Product Liability: The Basics

The most likely theory to be used in a lawsuit involving cosmetic product injuries is product liability. An injured plaintiff can sue both the manufacturer and/or the seller (the defendant) of the cosmetic product if his or her injury was caused by a defect, a defective design or improper labeling. Most states follow what is called the “strict product liability” rule, although a few still use traditional negligence rules.

A plaintiff suing under a strict liability theory simply needs to prove:

  • that he or she was the kind of consumer that the defendant intended to use the product
  • that the defect did not occur after the product was sold, and
  • that the plaintiff was injured.

This kind of theory is called “strict liability” because many of the requirements in a standard negligence case, like proof of a specific duty of care owed to the plaintiff, are not included. Most states adopted strict liability for mass-marketed consumer products because, among other things, the manufacturers needed to be financially responsible for their products, and not be allowed to escape liability simply because of the difficulty plaintiffs faced trying to prove negligence claims.

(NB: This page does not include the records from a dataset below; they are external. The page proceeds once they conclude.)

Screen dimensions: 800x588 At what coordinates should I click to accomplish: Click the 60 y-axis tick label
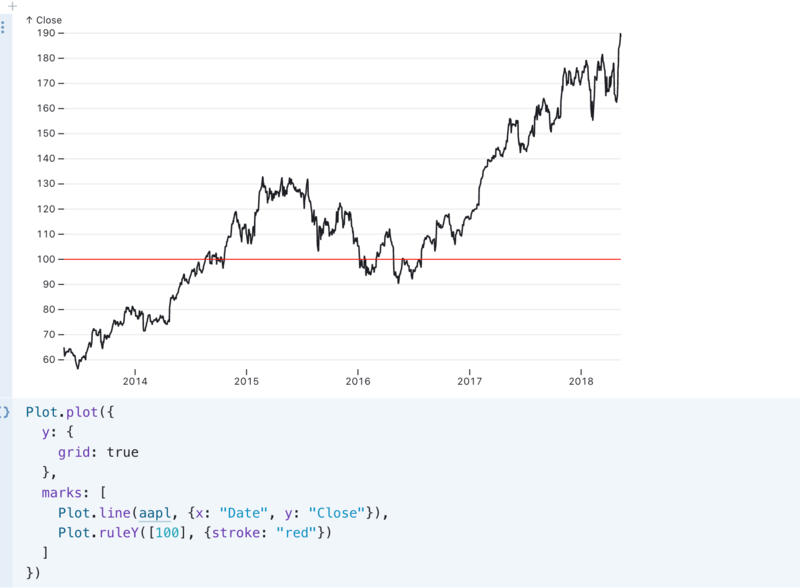point(49,360)
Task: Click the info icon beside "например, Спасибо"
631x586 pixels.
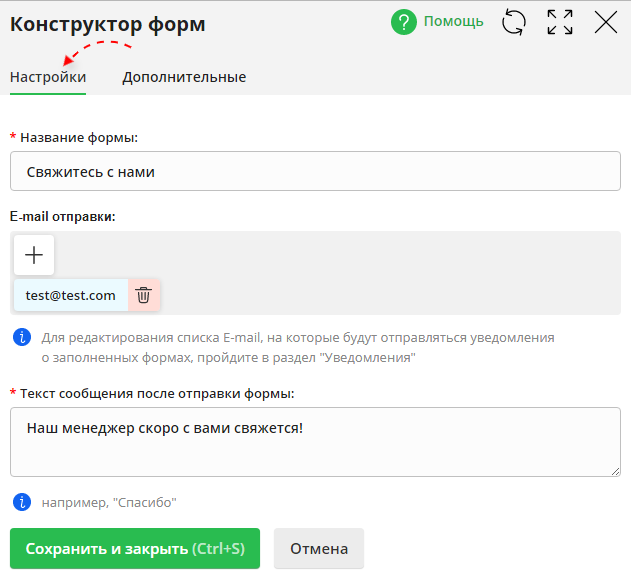Action: point(22,501)
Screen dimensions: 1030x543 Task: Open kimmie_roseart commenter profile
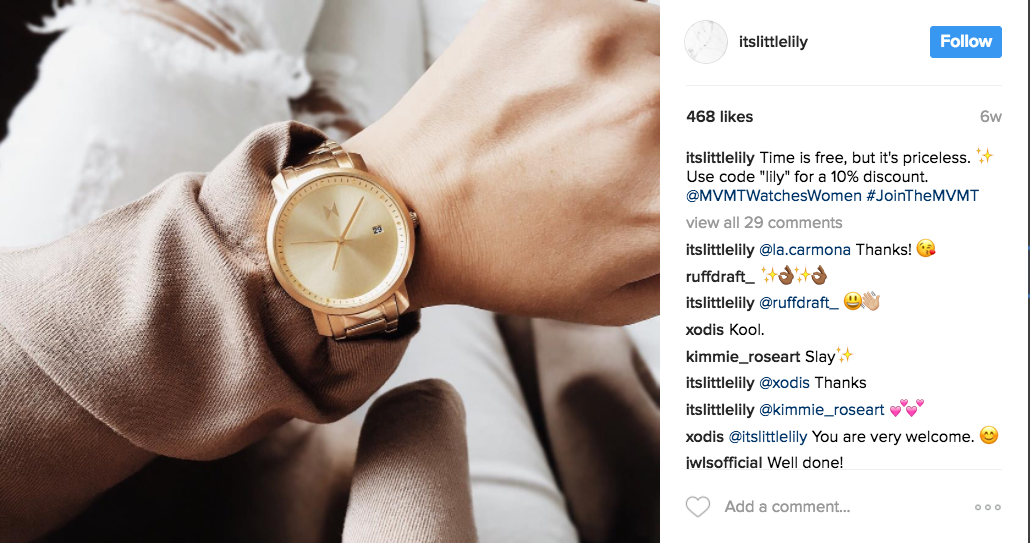click(743, 357)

In a negligence case (in those few states that still use this theory for consumer products), the plaintiff will need to prove:

  • that he or she bought the product from the defendant
  • that the defendant should have known that the product could be dangerous if unaccompanied by proper warnings, or that the product had a defect
  • that the failure to warn the plaintiff, or the defect or defective design, injured the plaintiff, and
  • that the plaintiff didn’t do anything to cause the injury.

Breach of Warranty

A cosmetic product injury case based on a breach of warranty theory will be the same as other standard breach of warranty cases.

An injured plaintiff could sue for breach of an express warranty if the seller or manufacturer made specific guarantees that a product would have specific effects that the product did not have (note that this theory might not fit with most cases involving an actual injury).

The plaintiff could also sue for breach of an implied warranty that the cosmetic product was fit for normal use, i.e. the implied guarantee that no normal cosmetic product would cause an injury if used properly.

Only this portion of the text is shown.